■ Metin:
Sudan muhalefetinden ‘devrim güçleri için birleşik merkez kurulması’ çağrısı

Beşir rejimi yanlısı protestocular Birleşmiş Milletler Entegre Geçiş Yardım Misyonu’nun (UNITAMS) kapatılmasını talep ediyor.

BM Misyonu önünde toplanan göstericiler, misyonun kapatılması çağrısı yaptı.
BM Misyonu önünde toplanan göstericiler, misyonun kapatılması çağrısı yaptı.
TT

Sudan muhalefetinden ‘devrim güçleri için birleşik merkez kurulması’ çağrısı

BM Misyonu önünde toplanan göstericiler, misyonun kapatılması çağrısı yaptı.
BM Misyonu önünde toplanan göstericiler, misyonun kapatılması çağrısı yaptı.

■ Verilen Malzeme:
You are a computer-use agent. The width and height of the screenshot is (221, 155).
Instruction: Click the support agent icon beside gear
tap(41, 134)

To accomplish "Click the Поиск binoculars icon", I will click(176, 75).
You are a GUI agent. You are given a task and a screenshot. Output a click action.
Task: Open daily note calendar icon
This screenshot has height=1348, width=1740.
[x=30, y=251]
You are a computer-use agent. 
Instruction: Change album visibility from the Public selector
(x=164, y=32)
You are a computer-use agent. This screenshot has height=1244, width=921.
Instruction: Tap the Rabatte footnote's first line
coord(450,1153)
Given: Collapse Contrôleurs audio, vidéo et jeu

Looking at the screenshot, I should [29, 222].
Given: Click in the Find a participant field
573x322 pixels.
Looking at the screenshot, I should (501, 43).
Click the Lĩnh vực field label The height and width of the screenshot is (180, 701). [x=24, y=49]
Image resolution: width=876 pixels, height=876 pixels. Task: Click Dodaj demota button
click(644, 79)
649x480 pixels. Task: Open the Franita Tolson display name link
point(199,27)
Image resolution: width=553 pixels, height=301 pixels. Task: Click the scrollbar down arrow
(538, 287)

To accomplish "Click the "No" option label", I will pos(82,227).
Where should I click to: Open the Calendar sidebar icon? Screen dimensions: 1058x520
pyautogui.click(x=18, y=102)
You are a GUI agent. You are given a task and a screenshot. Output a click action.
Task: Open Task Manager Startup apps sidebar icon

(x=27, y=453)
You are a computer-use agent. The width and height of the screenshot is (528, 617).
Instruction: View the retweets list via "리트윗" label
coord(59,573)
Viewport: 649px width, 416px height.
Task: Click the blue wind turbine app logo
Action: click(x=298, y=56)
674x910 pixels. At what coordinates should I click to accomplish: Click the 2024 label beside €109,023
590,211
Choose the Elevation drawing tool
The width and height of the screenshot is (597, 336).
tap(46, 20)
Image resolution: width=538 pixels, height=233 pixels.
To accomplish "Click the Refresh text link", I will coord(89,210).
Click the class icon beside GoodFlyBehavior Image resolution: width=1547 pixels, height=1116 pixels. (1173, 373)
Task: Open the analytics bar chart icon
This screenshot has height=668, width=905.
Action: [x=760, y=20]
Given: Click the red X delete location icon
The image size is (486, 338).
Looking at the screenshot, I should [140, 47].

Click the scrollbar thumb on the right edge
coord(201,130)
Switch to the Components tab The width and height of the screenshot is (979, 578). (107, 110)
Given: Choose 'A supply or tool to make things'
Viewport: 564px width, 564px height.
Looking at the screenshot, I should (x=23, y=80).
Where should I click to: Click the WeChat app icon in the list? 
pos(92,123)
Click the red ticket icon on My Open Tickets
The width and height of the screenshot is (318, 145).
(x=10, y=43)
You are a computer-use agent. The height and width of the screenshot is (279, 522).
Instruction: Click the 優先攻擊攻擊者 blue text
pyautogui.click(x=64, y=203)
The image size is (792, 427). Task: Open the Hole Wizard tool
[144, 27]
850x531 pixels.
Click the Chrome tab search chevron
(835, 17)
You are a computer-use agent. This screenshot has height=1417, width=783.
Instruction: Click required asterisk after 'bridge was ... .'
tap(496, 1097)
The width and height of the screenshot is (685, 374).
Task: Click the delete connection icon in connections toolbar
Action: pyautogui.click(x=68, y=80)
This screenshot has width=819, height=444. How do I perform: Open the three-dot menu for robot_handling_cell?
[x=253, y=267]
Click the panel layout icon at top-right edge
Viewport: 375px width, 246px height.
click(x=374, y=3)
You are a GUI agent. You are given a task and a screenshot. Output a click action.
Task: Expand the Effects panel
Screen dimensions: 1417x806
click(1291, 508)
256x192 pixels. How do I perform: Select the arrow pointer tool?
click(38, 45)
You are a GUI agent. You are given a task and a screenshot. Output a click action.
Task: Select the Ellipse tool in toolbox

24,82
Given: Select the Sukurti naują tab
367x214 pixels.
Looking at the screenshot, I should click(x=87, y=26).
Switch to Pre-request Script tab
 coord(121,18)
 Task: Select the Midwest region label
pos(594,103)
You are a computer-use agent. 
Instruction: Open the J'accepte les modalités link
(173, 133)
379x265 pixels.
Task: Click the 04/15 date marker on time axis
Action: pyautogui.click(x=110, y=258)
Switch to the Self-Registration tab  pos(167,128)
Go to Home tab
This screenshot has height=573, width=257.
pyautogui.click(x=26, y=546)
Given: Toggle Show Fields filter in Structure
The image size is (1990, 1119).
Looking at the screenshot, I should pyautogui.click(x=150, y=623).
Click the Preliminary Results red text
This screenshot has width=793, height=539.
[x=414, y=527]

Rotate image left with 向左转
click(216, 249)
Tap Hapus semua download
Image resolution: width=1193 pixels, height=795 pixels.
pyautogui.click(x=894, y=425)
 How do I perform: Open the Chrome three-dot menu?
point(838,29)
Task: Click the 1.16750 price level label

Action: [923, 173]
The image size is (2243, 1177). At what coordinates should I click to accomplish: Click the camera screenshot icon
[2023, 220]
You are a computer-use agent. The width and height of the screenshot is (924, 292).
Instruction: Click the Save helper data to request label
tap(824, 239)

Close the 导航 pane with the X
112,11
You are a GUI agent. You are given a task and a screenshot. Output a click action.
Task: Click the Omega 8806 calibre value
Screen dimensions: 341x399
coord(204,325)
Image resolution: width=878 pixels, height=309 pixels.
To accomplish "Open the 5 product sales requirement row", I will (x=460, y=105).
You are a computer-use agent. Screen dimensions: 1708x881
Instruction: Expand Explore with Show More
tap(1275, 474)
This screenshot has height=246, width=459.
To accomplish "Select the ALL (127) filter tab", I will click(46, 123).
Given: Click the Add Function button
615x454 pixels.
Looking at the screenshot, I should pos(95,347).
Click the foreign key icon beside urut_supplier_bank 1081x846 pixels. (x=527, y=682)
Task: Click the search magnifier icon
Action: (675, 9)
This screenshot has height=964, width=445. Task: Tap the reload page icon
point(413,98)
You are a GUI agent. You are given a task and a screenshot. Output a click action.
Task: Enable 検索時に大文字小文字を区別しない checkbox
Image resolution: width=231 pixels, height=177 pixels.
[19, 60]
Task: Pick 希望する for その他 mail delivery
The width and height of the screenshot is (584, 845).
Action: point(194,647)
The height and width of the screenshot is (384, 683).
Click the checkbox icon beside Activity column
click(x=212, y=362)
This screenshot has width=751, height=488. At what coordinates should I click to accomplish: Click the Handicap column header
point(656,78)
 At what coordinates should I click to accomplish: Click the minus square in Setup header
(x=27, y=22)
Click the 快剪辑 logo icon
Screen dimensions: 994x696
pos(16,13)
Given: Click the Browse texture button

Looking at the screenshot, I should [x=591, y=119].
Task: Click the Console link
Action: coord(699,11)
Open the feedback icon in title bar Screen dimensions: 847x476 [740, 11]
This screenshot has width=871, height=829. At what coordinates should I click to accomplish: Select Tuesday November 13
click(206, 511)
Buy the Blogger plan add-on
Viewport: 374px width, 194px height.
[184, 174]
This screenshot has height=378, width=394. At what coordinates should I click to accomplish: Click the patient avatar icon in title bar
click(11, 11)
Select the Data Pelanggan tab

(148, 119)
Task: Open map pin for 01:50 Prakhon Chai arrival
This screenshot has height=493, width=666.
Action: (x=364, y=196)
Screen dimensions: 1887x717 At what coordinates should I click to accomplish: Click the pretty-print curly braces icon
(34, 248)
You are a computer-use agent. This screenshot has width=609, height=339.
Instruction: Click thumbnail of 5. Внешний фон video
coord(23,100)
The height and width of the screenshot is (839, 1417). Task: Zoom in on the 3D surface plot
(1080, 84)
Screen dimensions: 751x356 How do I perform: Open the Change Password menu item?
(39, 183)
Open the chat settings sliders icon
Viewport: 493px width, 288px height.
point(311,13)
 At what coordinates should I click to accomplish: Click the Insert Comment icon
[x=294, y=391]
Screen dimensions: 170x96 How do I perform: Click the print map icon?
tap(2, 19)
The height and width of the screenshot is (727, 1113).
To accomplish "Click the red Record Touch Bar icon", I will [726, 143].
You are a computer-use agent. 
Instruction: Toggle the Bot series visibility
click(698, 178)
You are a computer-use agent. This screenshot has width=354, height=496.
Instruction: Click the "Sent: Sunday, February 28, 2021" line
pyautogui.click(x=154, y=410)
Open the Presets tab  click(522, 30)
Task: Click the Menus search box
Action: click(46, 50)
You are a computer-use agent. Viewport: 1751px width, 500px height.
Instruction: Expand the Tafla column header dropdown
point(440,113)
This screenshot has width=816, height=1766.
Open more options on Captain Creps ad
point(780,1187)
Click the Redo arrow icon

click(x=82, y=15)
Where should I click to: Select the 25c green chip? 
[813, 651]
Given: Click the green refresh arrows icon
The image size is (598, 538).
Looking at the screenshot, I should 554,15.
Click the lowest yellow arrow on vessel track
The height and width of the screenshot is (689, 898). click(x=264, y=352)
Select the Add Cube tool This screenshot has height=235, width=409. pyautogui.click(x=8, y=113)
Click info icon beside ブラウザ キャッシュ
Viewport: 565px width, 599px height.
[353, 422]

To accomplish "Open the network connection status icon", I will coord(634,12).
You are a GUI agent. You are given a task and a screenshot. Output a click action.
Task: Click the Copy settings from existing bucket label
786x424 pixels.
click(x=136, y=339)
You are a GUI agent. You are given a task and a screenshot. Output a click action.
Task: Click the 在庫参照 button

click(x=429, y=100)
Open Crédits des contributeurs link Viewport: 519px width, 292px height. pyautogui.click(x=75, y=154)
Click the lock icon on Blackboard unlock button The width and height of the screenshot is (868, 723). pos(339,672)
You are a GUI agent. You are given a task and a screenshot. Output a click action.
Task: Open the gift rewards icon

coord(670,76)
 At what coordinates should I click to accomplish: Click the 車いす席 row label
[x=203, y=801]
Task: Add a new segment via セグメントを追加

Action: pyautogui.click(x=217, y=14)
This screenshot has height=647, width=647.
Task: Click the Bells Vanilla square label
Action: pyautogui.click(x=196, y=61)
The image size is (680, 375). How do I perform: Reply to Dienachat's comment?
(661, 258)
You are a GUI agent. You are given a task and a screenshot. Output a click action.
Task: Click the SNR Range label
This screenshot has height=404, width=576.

■ Görev 1:
Sudan muhalefetiyle ilgili metne göre Beşir rejimi yanlısı protestocular hangi misyonun kapatılmasını talep ediyor?
■ Görev 2:
Listede "Given: Toggle Show Fields filter in Structure" ifadesinin geçtiği satırdan "[x=414, y=527]" ifadesinin geçtiği satıra kadar, iki uç satır da dahil olmak üzere, satırları hiçbir değişiklik yapmadan aktarın.

■ Çözüm 1:
Birleşmiş Milletler Entegre Geçiş Yardım Misyonu'nun (UNITAMS) kapatılmasını talep ediyorlar.

■ Çözüm 2:
Given: Toggle Show Fields filter in Structure
The image size is (1990, 1119).
Looking at the screenshot, I should pyautogui.click(x=150, y=623).
Click the Preliminary Results red text
This screenshot has width=793, height=539.
[x=414, y=527]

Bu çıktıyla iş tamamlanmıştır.